The landscape at that time was loose glacial till so the large amounts of glacier melt water eroded deep valleys over thousands of years. As time progressed, isostatic uplift caused the earth's plate to rise and tilt. This caused Lake Iroquois to drain towards the south.[dubious – discuss] A remnant of its shoreline can be seen on the north side of Davenport Road in Toronto. In the Don Valley, the old shoreline is evident just north of Eglinton Avenue.[33] Today the source of the Don River is the Oak Ridges Moraine, another legacy of the Wisconsin glaciation.
The location of the old shoreline delineates a change in the soils in the Don watershed. Soils north of the old shoreline are mostly luvisolic Halton Till while south of the shoreline they are sandy glaciolacustrine deposits.
The Don Valley provides an appropriate location for studying the regional geological history. The Don Valley Brick Works was an old brick making factory with a quarry where they extracted shale. At the rear wall, local geologists discovered a record of the past three glaciations. There are nine distinct layers visible dating back 120,000 years.[34]
Due to the urbanized nature of the watershed, the Don River experiences low base flows interspersed with high volume floods. The water level can rise very quickly following a moderate to heavy rainfall, up to 1–2 metres inside of three hours. The average base flow for the Don River is about 4 m3/s.[35] Peak flows occur in late February and late September which corresponds to seasonal variation in the Toronto region. Maximum flows, based on a Hurricane Hazel level flood have been estimated at nearly 1700 m3/s.[36] On August 19, 2005, an unusually strong summer storm caused short term flooding in the Don Valley. Peak flow rates for that event were measured at 55.3 m3/s. Since high flow rates occur during storm events, the resulting floods tend to scour the bottom of the river which reduces fish habitat. In addition, the flood waters carry a large amount of sediment washed into the river from surrounding tablelands. The sediment collects in the Keating Channel just past the mouth of the river. The TRCA which is responsible for the dredging estimates that the amount of sediment dredged is 35,000 m3/year weighing nearly 60,000 tonnes (59,000 long tons; 66,000 short tons).[37]
The east branch of the Don, also called the Little Don River,[38] rises at the south edge of the Oak Ridges Moraine just to the west of Yonge Street, flowing south-eastward through ravine forests in Richmond Hill, Thornhill, east of Willowdale and Don Mills.
--*--
| TASKS FOR THIS EXERCISE |
1: What average base flow does the Don River passage give for the river?
2: Write a continuation of the Don River passage that starts after its final sentence.

| MATERIAL PROVIDED |
--*--
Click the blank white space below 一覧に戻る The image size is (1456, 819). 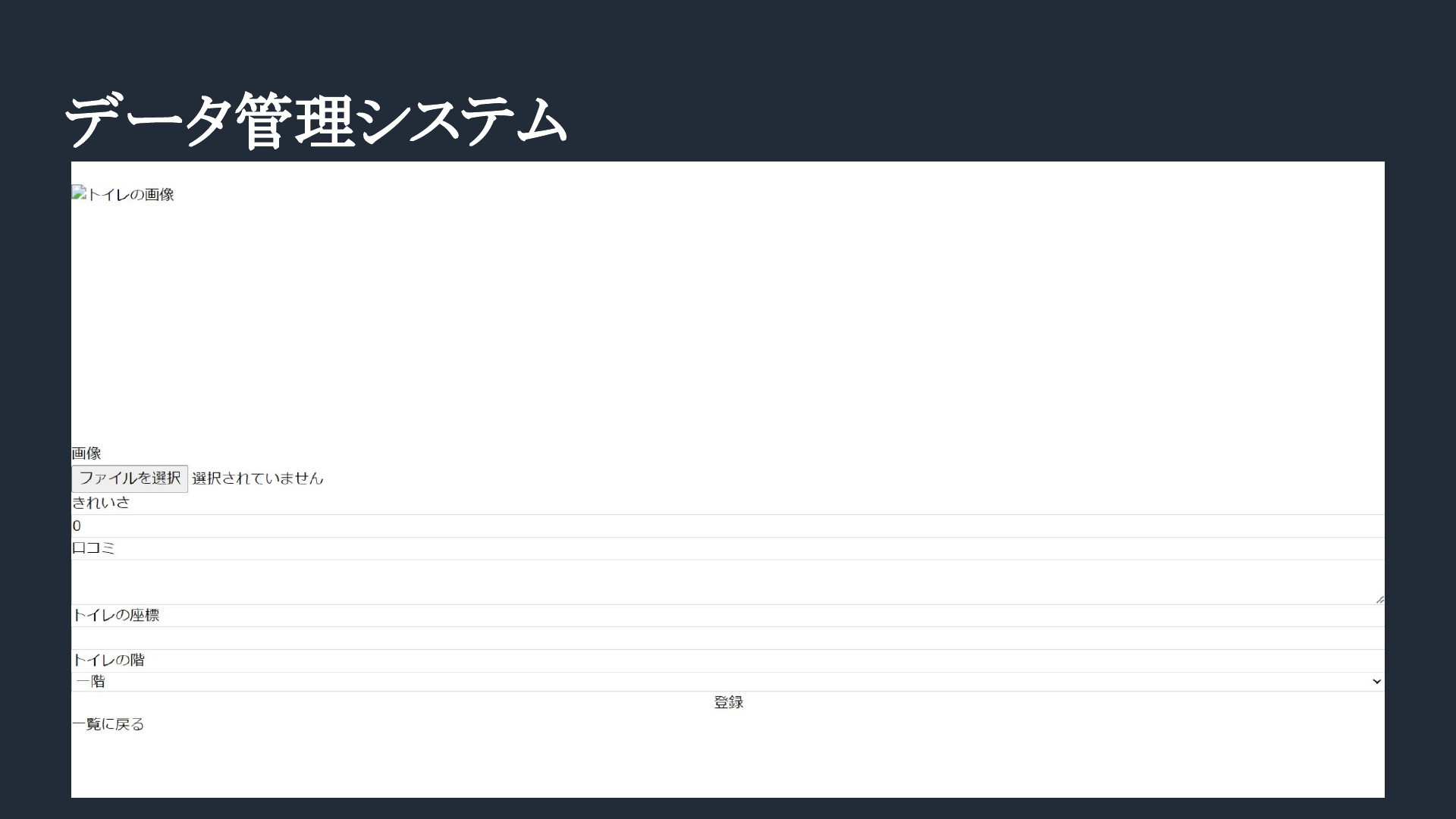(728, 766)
--*--
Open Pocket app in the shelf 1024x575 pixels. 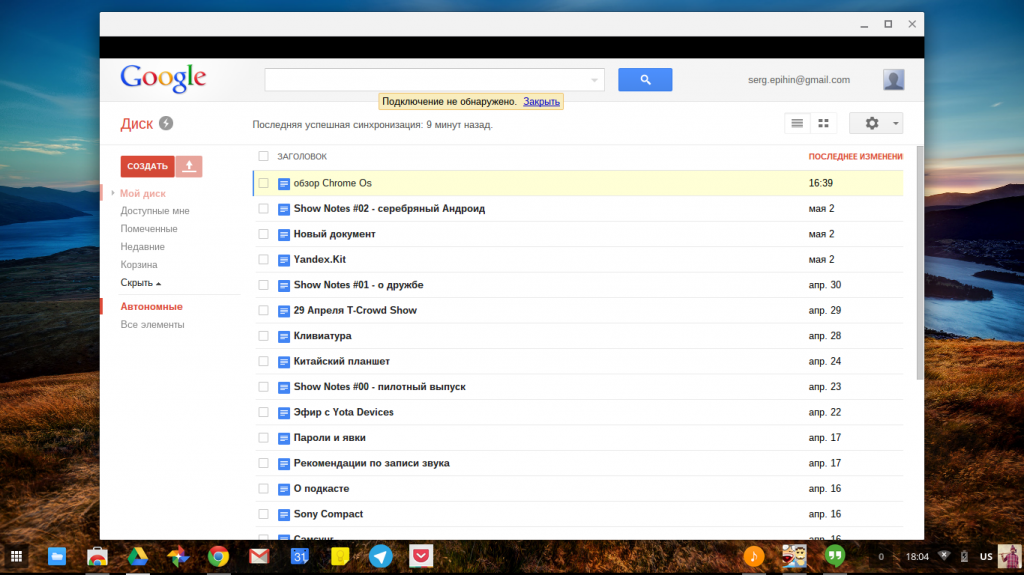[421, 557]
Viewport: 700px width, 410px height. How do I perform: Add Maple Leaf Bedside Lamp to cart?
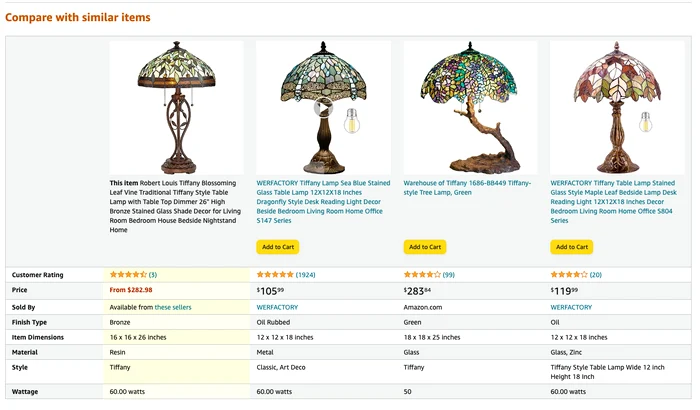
--*--
| ANSWERS TO THE PROBLEMS |
1: About 4 m3/s.

2:
A second branch of the eastern Don, known as German Mills Creek, parallels the main eastern branch and joins it at Steeles Avenue, the northern boundary of Toronto. South of Lawrence Avenue the river passes through the Charles Sauriol Conservation Reserve. This area is mostly undeveloped parkland. The reserve occupies the valley south to the forks of the Don. It was at one time home of a Maple sugar shack and tapline[spelling?], which was visited yearly by students from across East York. Charles Sauriol was a historic protector of the Don.
The western branch starts Vaughan, in the Maple district; flowing south-east through the suburban industrial area of Concord, and the G. Ross Lord Reservoir. It crosses Yonge Street as it flows through Hoggs Hollow, past York University's Glendon ("valley of the Don") campus, and then flows on to Leaside, Flemingdon Park, and Thorncliffe Park before joining the eastern half.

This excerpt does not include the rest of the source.